- University: Berea College
- Conference: Heartland Collegiate Athletic Conference
- Division: Division III
- Athletic director: Ryan Hess
- Location: Berea, Kentucky
- Varsity teams: 14 (7 men's, 7 women's)
- Arena: Seabury Center
- Baseball stadium: Berea College Athletic Complex
- Nickname: Mountaineers
- Colors: Berea Blue and white
- Website: bereaathletics.com

= Berea Mountaineers =

The Berea Mountaineers are composed of 14 teams representing Berea College in intercollegiate athletics, including men and women's basketball, cross country, soccer, tennis, and track and field. Men's sports include baseball and golf. Women's sports include softball and volleyball. The Mountaineers compete in the NCAA Division III and are members of the Collegiate Conference of the South for all sports.
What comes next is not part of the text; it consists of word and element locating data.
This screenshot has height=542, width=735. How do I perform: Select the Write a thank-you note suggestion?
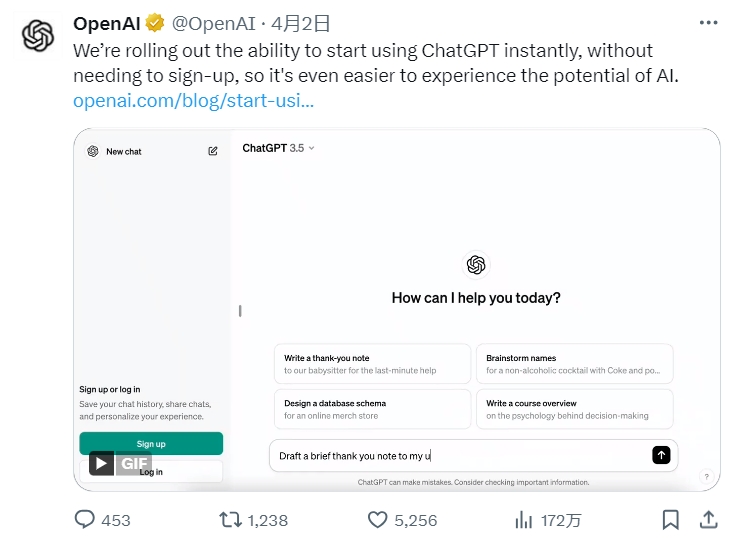[372, 364]
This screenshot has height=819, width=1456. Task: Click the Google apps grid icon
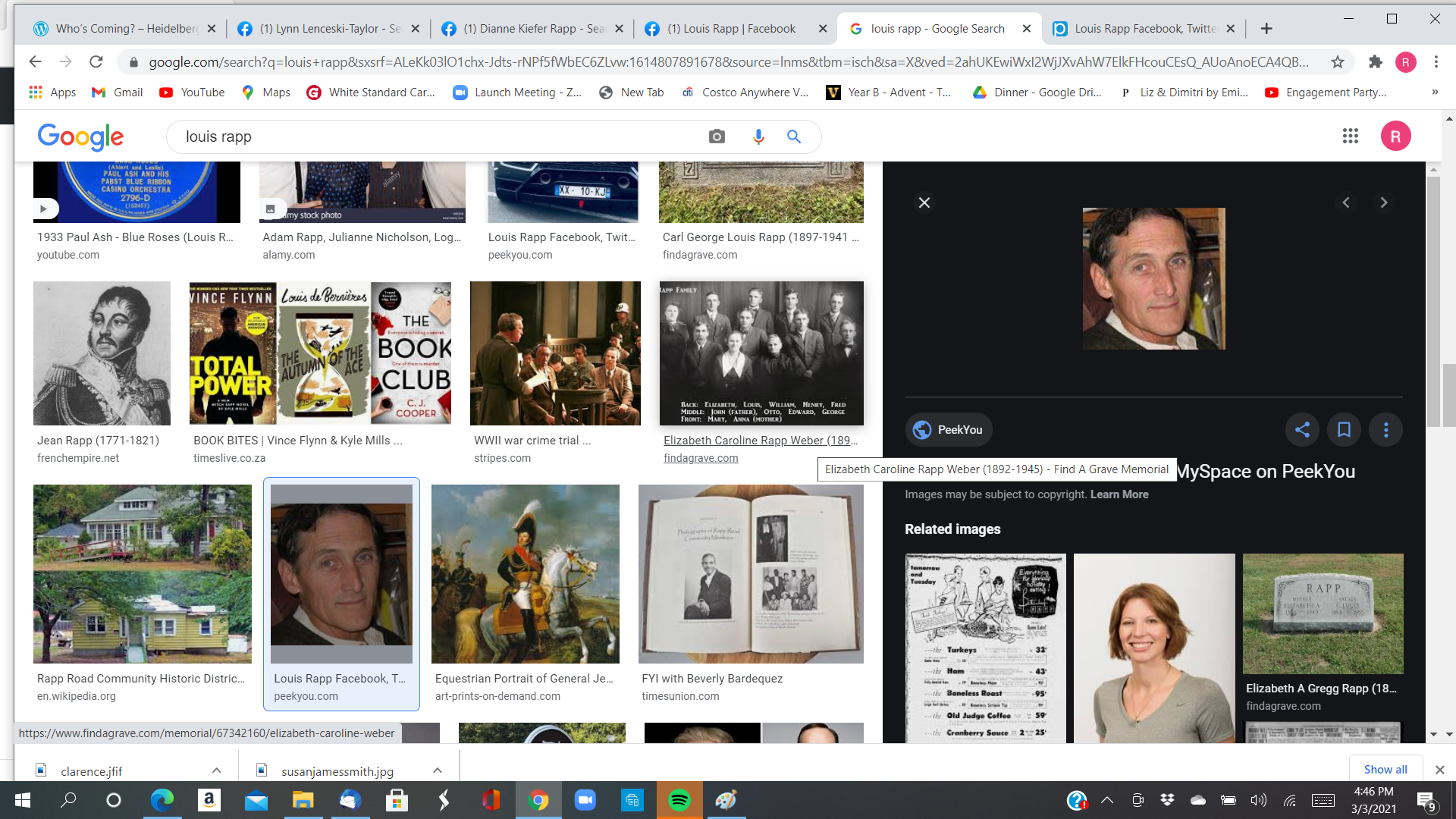pyautogui.click(x=1350, y=136)
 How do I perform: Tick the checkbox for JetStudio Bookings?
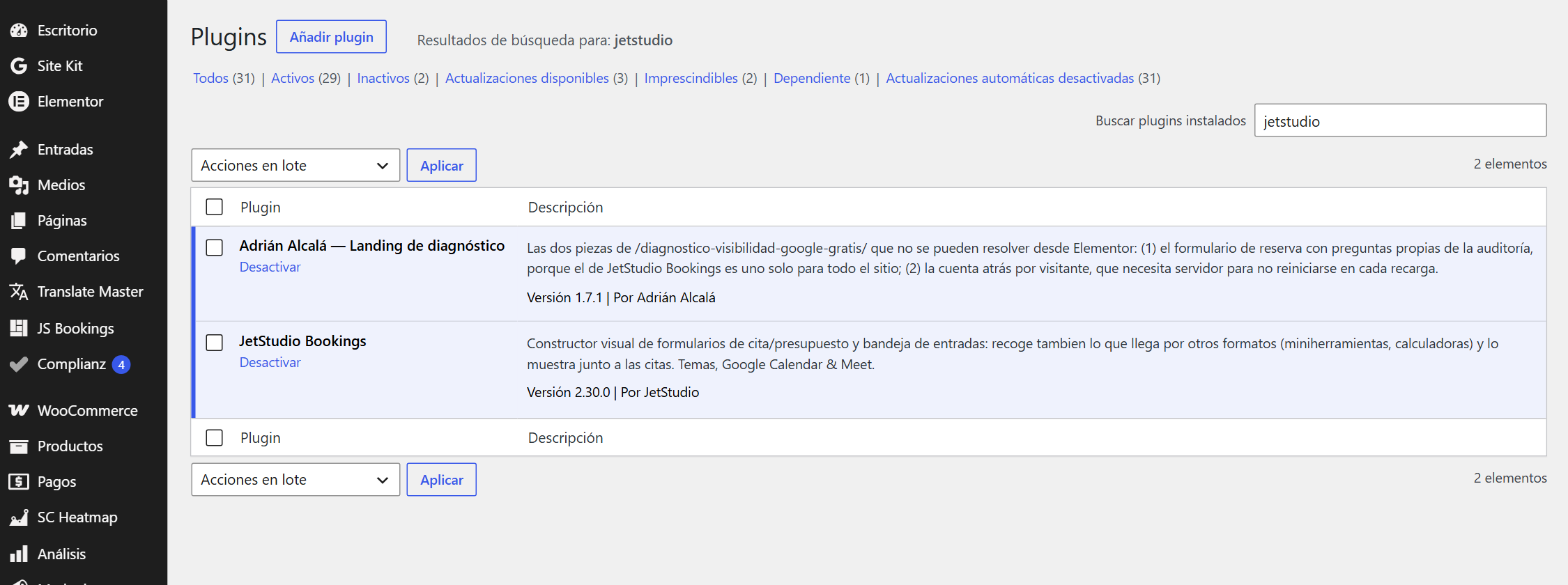click(x=215, y=343)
Berea will leave the Collegiate Conference of the South in the fall of 2024 to join the Heartland Collegiate Athletic Conference.

== Teams ==

| Men's sports | Women's sports |
|---|---|
| Baseball | Basketball |
| Basketball | Cross country |
| Cross country | Soccer |
| Golf | Softball |
| Soccer | Tennis |
| Tennis | Track and field |
| Track and field | Volleyball |

===Men's basketball===
On February 4, 1954, Irvine Shanks was in the lineup for Berea against Ohio Wilmington, breaking the color barrier in college basketball in the state of Kentucky.